Indonesian police told investigators they were monitoring at least 97 young people - the youngest aged 11 - who had been exposed to material glorifying mass violence and white supremacist actors. Much of that content, they said, circulated on the messaging app Telegram. At least two of the monitored youths were reportedly plotting further violent acts in the wake of the Jakarta bombing.
Officials in multiple Southeast Asian states - including Singapore, Malaysia, Thailand and the Philippines - described a pattern in which teenagers were being drawn toward extremist material linked to figures such as the Christchurch mosque attacker Brenton Tarrant. Interviews with security officials in Singapore and Indonesia indicated authorities are grappling with a marked increase in adolescents plotting violence after consuming such content.
Singapore's domestic intelligence service said it had detained four youths since December 2020 on the basis that they adhered to "violent far-right extremism ideologies" and were planning attacks. The city-state's Internal Security Department (ISD) has listed far-right extremism among the top threats it tracks. Singaporean authorities emphasized that none of the youths in Singapore or the Indonesian cohort are white; some were reportedly motivated by a belief they were defending the existing racial or religious balance in their countries, while others were driven by an attraction to the violent imagery and tactics used by far-right attackers, according to ISD statements and Indonesian security officials.
In every case reviewed by investigators in Singapore and Indonesia, authorities said social media posts and online communities were the vectors for radicalization. Indonesian and Singaporean officials described young people who appeared socially isolated or disaffected, who then encountered extremist messaging and adopted a nihilistic worldview, according to Pravin Prakash, a researcher at the Center for the Study of Organised Hate.

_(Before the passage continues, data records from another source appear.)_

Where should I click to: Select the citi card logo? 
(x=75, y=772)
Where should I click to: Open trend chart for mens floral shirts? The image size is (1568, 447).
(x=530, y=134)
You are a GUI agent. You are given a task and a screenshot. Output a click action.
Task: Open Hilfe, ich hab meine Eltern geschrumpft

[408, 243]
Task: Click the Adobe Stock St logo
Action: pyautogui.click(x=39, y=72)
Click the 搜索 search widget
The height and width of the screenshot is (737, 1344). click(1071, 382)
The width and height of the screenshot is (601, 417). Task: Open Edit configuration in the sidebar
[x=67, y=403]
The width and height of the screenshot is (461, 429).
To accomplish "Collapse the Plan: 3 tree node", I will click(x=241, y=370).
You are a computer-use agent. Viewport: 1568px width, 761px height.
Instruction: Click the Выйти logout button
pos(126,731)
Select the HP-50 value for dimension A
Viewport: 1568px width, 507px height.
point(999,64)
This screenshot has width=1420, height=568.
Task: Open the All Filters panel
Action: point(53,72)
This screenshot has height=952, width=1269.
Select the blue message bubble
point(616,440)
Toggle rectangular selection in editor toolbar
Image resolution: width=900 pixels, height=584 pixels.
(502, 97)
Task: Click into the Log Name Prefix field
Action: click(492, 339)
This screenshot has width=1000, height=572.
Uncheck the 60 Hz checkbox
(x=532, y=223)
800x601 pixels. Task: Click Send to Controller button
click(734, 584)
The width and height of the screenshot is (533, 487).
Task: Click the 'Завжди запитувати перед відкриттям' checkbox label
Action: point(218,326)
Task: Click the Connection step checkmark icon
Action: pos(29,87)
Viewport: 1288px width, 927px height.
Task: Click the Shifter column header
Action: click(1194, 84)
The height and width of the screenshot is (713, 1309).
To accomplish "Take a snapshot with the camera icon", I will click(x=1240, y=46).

The Jakarta suspect, Indonesian authorities reported, had uploaded footage of his campus alongside Nazi symbols and text that echoed the refrain of a famous rock song: "Don’t need no reason, ain’t nothing I’d rather do. I am on the highway to hell and all my friends are going to be there." Police said the suspect's online postings combined violent symbolism and references to extremist perpetrators.
Platforms and communities
Investigators identified Telegram as a particularly significant platform in several of the cases under review. Indonesian police said Telegram groups gave vulnerable youths a sense of belonging and that the platform often did not act when authorities reported extremist material. Mayndra Eka Wardhana, a police commissioner and spokesperson for the counter-terrorism squad, said the platform frequently failed to take action on extremist content authorities flagged. Telegram told investigators it maintains channels of communication with Indonesian authorities, removes content that violates its terms when reported, and forbids calls to violence while supporting peaceful free speech.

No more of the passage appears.